Iranian former president Mohammad Khatami came under fire on Saturday after expressing regret for the "suffering and sorrow" of the country's people, in rare public comments ahead of June elections.

"Instead of offering congratulations to the people, I prefer to offer my sympathy and support for the suffering and sorrow they have endured," Khatami said in a video message Thursday on the occasion of the Persian New Year.

"I... sincerely apologise to the people of Iran for the shortcomings in my work" while in office, he said.

As Iranians celebrated the new year on Saturday, the ultra-conservative Tasnim news agency slammed the ex-president over his remarks, saying: "Mr. Khatami, you are part of the problem, not the solution."

"The current dire social and political situation is largely the result of a government that came to power... with your support, and now you are an inseparable part of its track record," it added.
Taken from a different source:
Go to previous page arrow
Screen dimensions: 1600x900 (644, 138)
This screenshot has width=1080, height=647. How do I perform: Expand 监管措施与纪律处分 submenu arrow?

Iran is due to hold presidential and municipal elections on June 18, when the electorate will vote for a successor to President Hassan Rouhani, who is in his final four-year term.

In his remarks, Khatami, who served as president from 1997 to 2005, expressed hopes that the elections would be "free and inclusive".

The moderate Rouhani government came to power in an alliance with Iran's reformists, and Khatami is a prominent figure of the same faction.

Rouhani's signature diplomatic achievement, the 2015 nuclear deal, was supposed to end Iran's economic isolation by lifting sanctions in return for curbs on the country's nuclear programme.

But the accord has been on life support since 2018, when the former US president Donald Trump withdrew from the deal and reimposed sanctions on the Islamic republic.

"Mr. Khatami, what good does sympathising with people's woes (now) accomplish?" Tasnim said, asking if it would "fix" problems such as the high cost of living.

In November 2019, a surprise hike in fuel prices sparked a wave of protests across Iran, before they were put down amid a near-total internet blackout.

At least 304 people died in the unrest, according to London-based Amnesty International, while some authorities have announced 230 deaths during what they claim where "riots".